The Channel Islands Securities Exchange has introduced new rules that it says will enable so-called special purpose acquisition companies, or SPACs, to be listed on the exchange for the first time.
In a statement announcing the new facility, the Guernsey-based Channel Islands exchange (CISE) noted that the SPAC “is growing again in popularity, as international markets recover from the global financial crisis”.
The CISE also has an office in Jersey, the Channel Islands’ other major financial centre.

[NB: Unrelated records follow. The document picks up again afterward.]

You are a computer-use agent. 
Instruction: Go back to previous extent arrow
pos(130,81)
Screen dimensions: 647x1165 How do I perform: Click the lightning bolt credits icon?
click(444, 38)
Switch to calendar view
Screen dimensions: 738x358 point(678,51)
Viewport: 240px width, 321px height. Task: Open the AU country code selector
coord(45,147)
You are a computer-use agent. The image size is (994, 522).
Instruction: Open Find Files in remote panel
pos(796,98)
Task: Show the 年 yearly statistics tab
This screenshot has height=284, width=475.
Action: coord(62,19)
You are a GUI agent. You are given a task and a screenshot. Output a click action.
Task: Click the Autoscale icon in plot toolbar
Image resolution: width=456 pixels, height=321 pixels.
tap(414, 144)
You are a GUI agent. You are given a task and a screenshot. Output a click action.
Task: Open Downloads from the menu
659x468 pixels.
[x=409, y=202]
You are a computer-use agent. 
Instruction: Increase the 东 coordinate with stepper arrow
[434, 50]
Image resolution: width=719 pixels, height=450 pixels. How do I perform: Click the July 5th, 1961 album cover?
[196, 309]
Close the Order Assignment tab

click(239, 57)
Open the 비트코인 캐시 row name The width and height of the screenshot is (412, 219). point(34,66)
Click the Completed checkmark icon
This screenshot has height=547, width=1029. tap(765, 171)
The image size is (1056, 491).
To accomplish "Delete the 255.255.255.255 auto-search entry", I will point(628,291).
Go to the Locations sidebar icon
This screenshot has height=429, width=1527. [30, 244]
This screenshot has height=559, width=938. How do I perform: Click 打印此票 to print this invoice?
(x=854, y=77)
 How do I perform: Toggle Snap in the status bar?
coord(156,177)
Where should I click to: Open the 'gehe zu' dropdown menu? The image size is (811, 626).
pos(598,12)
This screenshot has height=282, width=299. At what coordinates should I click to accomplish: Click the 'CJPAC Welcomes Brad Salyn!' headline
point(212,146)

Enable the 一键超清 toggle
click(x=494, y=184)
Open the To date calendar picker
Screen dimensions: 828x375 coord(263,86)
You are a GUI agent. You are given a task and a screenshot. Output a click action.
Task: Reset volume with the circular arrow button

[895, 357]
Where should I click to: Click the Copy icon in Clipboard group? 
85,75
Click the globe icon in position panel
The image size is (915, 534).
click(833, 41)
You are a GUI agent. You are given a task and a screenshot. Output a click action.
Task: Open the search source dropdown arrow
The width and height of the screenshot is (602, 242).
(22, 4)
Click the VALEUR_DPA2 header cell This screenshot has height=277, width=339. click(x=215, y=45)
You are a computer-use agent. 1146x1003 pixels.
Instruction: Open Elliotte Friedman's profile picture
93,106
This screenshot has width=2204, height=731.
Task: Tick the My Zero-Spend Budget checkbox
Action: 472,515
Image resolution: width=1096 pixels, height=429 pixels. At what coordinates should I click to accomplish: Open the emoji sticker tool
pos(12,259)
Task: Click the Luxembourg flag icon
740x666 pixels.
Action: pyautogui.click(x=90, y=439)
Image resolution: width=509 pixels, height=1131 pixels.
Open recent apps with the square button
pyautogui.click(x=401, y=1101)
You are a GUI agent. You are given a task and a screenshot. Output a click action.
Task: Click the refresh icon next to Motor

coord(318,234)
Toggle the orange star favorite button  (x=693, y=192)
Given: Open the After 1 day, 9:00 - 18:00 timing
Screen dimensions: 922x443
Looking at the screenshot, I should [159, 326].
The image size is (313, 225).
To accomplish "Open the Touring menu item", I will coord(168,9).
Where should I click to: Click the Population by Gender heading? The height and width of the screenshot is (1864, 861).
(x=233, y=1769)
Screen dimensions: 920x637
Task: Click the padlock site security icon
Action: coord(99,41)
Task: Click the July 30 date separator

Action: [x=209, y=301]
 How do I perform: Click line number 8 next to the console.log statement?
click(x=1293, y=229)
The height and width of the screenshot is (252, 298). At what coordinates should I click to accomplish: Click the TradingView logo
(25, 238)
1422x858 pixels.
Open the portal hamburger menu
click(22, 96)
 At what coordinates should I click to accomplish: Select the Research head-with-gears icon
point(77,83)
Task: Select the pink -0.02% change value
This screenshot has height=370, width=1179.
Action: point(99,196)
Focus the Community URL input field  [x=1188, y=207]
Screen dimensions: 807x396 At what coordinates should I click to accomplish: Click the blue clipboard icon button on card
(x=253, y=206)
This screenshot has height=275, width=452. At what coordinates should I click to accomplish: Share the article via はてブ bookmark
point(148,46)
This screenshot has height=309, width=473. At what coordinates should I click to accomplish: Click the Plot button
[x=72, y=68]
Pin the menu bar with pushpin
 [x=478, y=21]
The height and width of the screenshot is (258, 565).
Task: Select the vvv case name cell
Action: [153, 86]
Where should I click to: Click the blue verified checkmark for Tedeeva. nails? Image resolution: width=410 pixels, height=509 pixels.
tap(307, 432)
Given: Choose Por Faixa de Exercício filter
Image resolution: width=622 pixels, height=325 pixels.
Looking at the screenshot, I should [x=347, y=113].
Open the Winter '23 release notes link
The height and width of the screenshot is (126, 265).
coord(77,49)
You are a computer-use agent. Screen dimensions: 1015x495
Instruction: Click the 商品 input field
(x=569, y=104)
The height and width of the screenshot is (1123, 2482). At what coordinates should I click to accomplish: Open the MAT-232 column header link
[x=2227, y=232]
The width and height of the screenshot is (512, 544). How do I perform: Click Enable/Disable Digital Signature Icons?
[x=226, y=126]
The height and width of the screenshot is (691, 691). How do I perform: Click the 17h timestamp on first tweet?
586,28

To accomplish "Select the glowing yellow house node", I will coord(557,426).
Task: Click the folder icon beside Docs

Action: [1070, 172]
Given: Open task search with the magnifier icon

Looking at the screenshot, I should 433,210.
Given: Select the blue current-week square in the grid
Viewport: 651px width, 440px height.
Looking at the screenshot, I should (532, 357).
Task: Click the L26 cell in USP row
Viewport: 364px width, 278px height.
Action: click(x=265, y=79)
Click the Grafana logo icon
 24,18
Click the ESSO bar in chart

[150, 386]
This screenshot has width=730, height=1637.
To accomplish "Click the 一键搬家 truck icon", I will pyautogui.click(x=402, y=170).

A SPAC is a cash shell which is used to raise money for a specific investment objective, such as investing in businesses in a particular sector.
Other exchanges that currently offer listed SPACs to their investors include the London Stock Exchange (both the Main Market and AIM), NASDAQ and the Johannesburg and Toronto stock exchanges.
A recent example of a SPAC that captured investors’ imagination in a big way was an investment vehicle aimed enabling investors to benefit from the Gulf’s rapidly-expanding healthcare and education markets, called Amanat Holding, which a Dubai-based private equity house launched onto the Dubai Financial Market last November.
The offering was heavily-oversubscribed at the time it was launched, possibly helping to explain why the share price has yet to return to its IPO level. Earlier this month the company announced a net profit of AED7m (US$1.9m, €1.8m) for the nine-month period ended on 30 Sept.
SPACs seen regaining popularity
Fiona Le Poidevin, CEO of the CISE, (pictured), said the stock exchange’s SPAC rules had been designed to be commercially attractive for management teams, while at the same time offering “robust integrity” to investors.
“We expect that this, combined with our competitive fee regime, will mean that they prove attractive in the marketplace,” Le Poidevin added.
Among the benefits for listing a SPAC on the CISE, according to the exchange, are a low minimum market capitalisation requirement; a 36-month timeframe for an acquisition; and a “competitive and transparent fee regime”.
In an informational note earlier this year, Collas Crill, the cross-border-focused law firm, noted that it was also seeing “greater interest than ever before” in the use of SPACs.
This, Collas Crill noted, represents a change from the not-so-distant past, when, “through no fault of their own”, the vehicles came in for some negative press. They began to fall out of favour after Nat Rothschild launched a £700m, LSE-listed cash shell, Vallar, that subsequently was hit with problems after it morphed into what became known as Asia Resour ce Minerals, and, in June, ended up announcing plans to sell his stake.
SPACsare particularly well suited “to industries where there is an unknown element of risk associated with the target assets”, because of the way they are set up, , Collas Crill said.
“A SPAC allows capital to be raised within a structure where investors and owners of the assets can receive shares in a transparent, listed vehicle.”
More than 2,000 securities, with market capitalisation upwards of £300bn, are currently listed on the Guernsey-based CISE. The exchange also lists trading companies, investment vehicles and specialist debt entities, as well as funds.